Segundo Joselito, ele enfrentou dificuldades porque a mãe não informava o endereço da residência. Ele descreveu a tragédia como devastadora e disse que só restaram lembranças dos filhos.
O incêndio ocorreu na manhã de domingo, 3 de maio de 2026. Três crianças morreram carbonizadas: Jeremias de Jesus Borges, de 6 anos, Samuel Nascimento de Almeida, de 4 anos, e Ismael Nascimento de Jesus Borges, de 11 meses. A menina mais velha, Juliana Nascimento de Almeida, de 7 anos, conseguiu sair da casa e sobreviveu com ferimentos leves.

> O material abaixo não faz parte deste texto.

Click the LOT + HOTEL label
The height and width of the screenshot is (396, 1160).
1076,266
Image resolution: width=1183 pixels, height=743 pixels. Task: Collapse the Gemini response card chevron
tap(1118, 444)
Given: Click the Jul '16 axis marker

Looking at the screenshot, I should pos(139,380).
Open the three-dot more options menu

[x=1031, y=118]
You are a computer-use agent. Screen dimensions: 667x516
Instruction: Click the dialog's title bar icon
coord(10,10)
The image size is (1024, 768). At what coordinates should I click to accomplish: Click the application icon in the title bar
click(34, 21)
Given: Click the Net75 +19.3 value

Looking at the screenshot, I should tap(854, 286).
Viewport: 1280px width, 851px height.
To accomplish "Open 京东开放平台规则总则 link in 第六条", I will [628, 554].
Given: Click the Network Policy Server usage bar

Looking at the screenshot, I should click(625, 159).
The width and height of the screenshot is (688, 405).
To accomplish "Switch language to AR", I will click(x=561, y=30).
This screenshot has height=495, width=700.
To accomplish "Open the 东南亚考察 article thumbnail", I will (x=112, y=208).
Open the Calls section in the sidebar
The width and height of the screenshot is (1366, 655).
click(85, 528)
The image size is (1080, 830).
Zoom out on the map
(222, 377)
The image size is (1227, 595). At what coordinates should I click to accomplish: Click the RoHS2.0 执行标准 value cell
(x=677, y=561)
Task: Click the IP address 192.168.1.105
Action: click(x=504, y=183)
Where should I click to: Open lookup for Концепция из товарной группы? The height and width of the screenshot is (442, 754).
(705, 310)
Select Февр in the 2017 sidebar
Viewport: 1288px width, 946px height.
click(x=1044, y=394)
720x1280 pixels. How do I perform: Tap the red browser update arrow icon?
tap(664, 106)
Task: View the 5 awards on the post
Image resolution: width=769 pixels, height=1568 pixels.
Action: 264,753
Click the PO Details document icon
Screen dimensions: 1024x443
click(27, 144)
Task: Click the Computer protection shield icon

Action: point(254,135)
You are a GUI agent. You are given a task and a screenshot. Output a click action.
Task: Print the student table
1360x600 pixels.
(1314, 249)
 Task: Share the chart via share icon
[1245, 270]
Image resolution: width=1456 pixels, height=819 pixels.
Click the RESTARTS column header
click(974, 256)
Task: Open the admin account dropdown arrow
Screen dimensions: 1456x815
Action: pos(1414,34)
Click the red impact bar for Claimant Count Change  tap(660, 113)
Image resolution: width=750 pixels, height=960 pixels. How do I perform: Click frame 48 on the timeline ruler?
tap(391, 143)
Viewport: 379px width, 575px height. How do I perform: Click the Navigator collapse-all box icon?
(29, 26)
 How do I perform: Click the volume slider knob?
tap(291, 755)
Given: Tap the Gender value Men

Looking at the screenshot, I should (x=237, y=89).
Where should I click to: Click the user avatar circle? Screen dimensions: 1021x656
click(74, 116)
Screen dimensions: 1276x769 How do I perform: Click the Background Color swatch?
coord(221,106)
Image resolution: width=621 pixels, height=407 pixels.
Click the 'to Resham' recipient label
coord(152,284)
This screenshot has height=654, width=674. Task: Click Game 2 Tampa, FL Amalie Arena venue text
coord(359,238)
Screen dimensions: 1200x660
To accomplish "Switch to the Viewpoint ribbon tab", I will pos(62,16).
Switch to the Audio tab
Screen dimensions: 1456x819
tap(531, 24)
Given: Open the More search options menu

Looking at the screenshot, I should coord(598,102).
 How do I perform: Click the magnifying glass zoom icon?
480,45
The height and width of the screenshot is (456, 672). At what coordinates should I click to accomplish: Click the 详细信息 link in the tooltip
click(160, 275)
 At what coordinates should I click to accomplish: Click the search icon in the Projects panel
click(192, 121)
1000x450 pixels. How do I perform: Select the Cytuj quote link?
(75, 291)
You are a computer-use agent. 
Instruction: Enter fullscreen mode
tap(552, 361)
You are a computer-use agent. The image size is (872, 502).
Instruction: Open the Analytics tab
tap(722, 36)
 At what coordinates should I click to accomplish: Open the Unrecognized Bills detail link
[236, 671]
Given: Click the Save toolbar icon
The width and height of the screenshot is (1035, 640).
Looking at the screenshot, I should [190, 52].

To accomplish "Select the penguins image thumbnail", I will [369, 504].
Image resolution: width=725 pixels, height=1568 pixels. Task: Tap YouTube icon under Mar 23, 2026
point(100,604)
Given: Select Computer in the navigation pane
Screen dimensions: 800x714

Joselito contou que conversou com a filha por telefone e vídeo na noite anterior ao incêndio. A menina relatou que as crianças ficavam sozinhas em casa e pediu para o pai não reclamar com a mãe. Em um áudio, ela mencionou que a mãe havia orientado para não atender o celular.
Cristina foi presa em flagrante por abandono de incapaz e teve a prisão preventiva decretada pela Justiça. O incêndio teria começado enquanto as crianças brincavam com um isqueiro e atearam fogo em um colchão.
Joselito, que reside no Rio Grande do Sul, planejava viajar para a Bahia em junho para reencontrar os filhos.